【川崎市川崎区】共生・共育多文化フォーラム 壁を乗り越えて、わかちあう詩とラップ
こんばんは!
武蔵小杉と川崎を行ったり来たりしながら、川崎市内のトレンド&カルチャー情報をほぼ毎日更新しています、俳優のAshです。人情のまち・川崎の楽しいイベントやおいしいお店の情報が気になる方は、ぜひフォロー&チェックして下さいね♪
もう3月が終わろうとしています。
3月中に取材した記事で、出し切れていないものを絶対に今年度中に出したい…!!!
頑張って書きますね!
さて、川崎市といえば市の特色として「多様性」を近年とくに大きく打ち出しています。
川崎市は大きいので、地域性にもずいぶんと差があり、今日の記事の内容は北部の方にお住まいの方には少し縁遠く感じるかもしれません。けれども、せっかくなのでもし目に留めていただけたら、ぜひ最後まで読んで欲しいな、と思います。
共生・共育多文化フォーラム
川崎市のもっとも南に位置する川崎区は、昔から多文化・多民族の入り混じる地域です。
現在川崎では、地域課題の解決を市民主導で行う「SDC(ソーシャルデザインセンター)」の設立がそれぞれの区で進められていますが、地域にだいたい1拠点ずつ作ろうとしている他の区と異なり、川崎区ではそれが、たくさんの担い手により、バラバラに多数点在する形になっています。

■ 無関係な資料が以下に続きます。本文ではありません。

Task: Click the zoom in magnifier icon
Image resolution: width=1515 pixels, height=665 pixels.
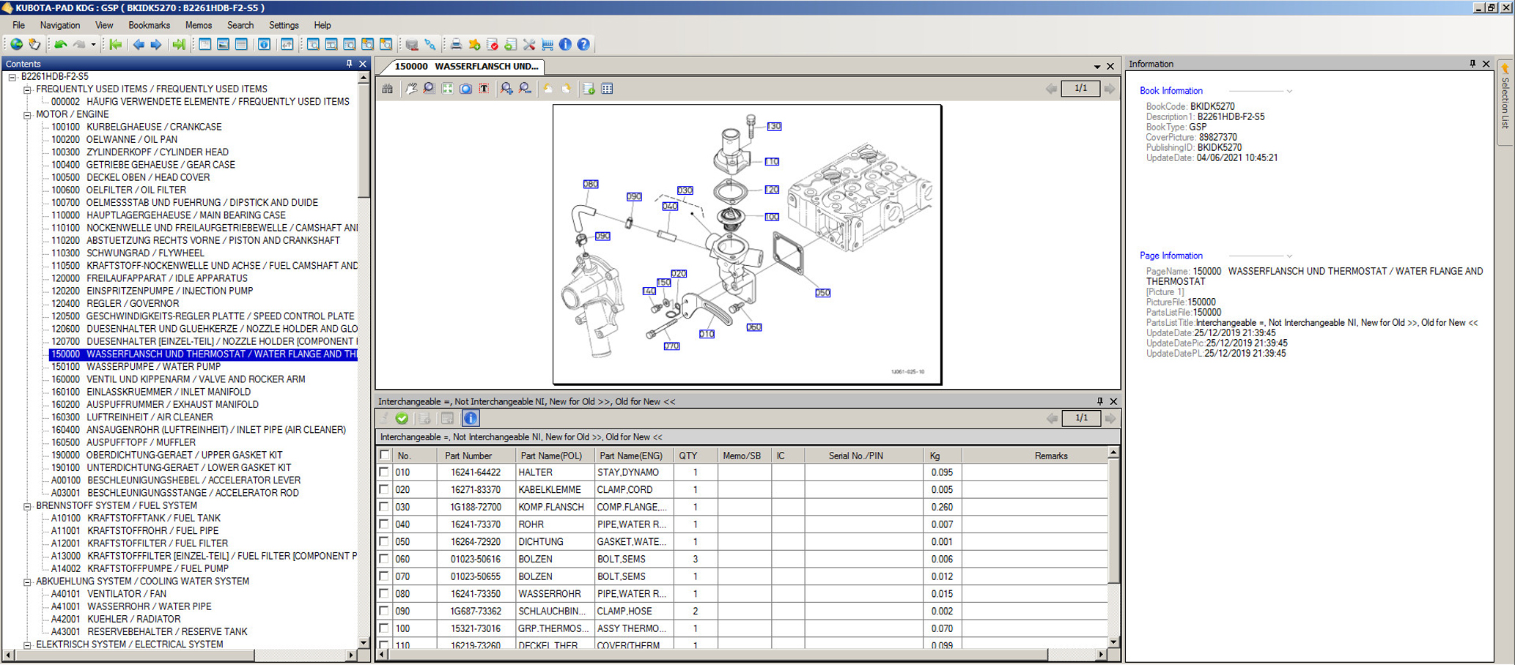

※ソーシャルデザインセンターについては、こちらの過去記事も参照してください。
川崎区が横に広い、というのもその要因のひとつではありますが、とにかく川崎区はバラエティに富んでいるんです。
このモデル事業の一つとなっている「社会福祉法人 青丘社」の原千代子さんの主導で、3月11日に、教育文化会館において「共生・共育多文化フォーラム」という催しが行われたので、勉強のために参加してきました。
教育文化会館
会場となっていたのは、教育文化会館です。
カルッツ川崎ができる前は、この辺りではもっとも大きくて設備の整った大ホールを備える文化施設でした。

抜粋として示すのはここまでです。